COVID surges strain health systems in parts of South America
Surging COVID-19 cases in parts of South America are overwhelming some health systems, demanding a quick response, though infections continue to drop in other countries in the Americas region, the head of the Pan American Health Organization (PAHO) said today.
In other global developments, Colombia, Cambodia, and several more countries in Africa received their first vaccine shipments though COVAX, a program led by the WHO and its partners that is designed to provide equitable access to vaccines, a key tool for driving down virus levels in all parts of the world.
Health systems struggle in Amazon basin
At a briefing today, Carissa Etienne, MBBS, MSc, said the mixed picture of country situations in the Americas is a reminder of how deadly complacency can be. The region’s main hot spot is the northern Amazon basin, including Peru’s Amazonian state of Loretto, where intensive care unit (ICU) beds are filled with COVID-19 patients, and Colombia’s Amazonas state, which is reporting that country’s highest case levels.
In Brazil, the Amazon state of Acre is struggling with a surge of COVID-19, along with a dengue epidemic and flooding that has filled 94% of its ICU beds, putting the health system at risk for collapse. Etienne said other Brazilian states are also reporting high ICU occupancies.

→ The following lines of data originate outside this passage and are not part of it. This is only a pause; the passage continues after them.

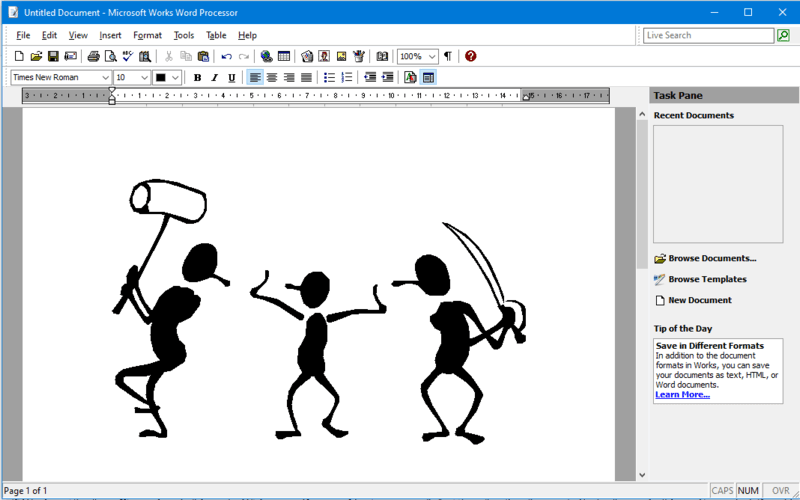Toggle Italic formatting
800x500 pixels.
tap(214, 78)
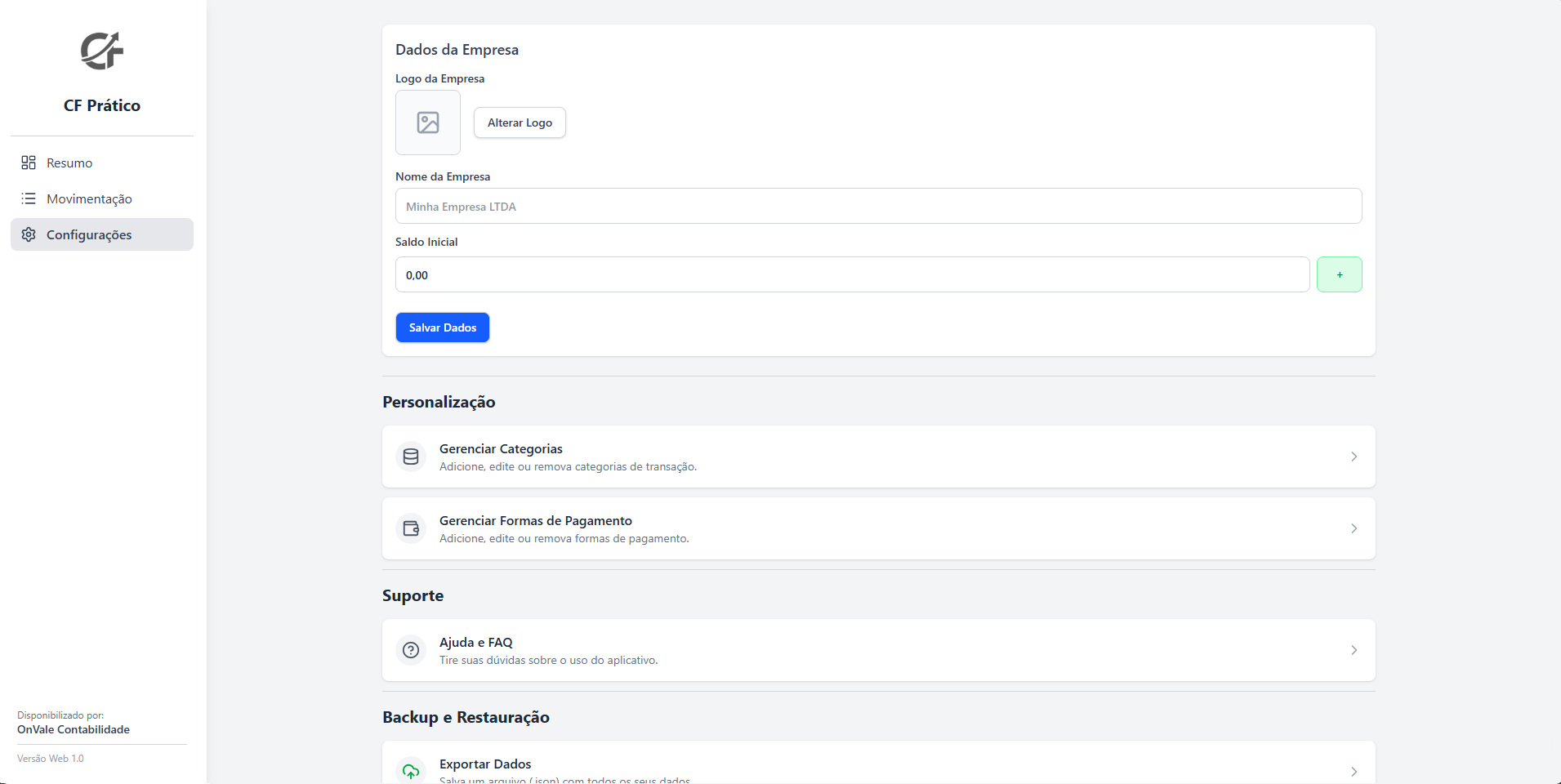Click the green plus button beside Saldo Inicial

1339,274
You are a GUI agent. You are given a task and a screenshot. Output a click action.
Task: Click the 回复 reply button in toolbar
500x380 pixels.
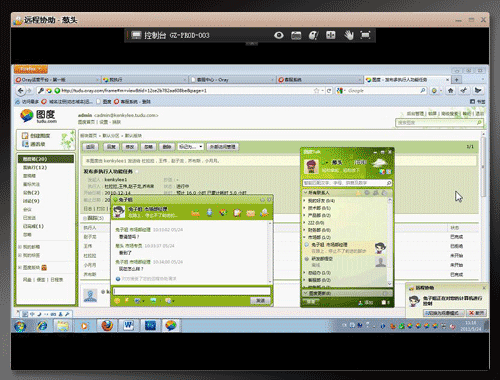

Brazil yesterday reported nearly 1,700 deaths, it’s highest single-day fatality count, according to the New York Times. Also, in new preprint findings, researchers from Imperial College London and Brazilian collaborators who conducted a statistical analysis of genome data suggest that the P1 lineage that triggered the second large outbreak in Manaus has probably been circulating since November 2020 and spreading rapidly in Brazil. They estimate that P1 could be 1.4 to 2.2 times more transmissible than other SARS-CoV-2 lineages and that it may evade 25% to 61% of protective immunity from earlier viruses.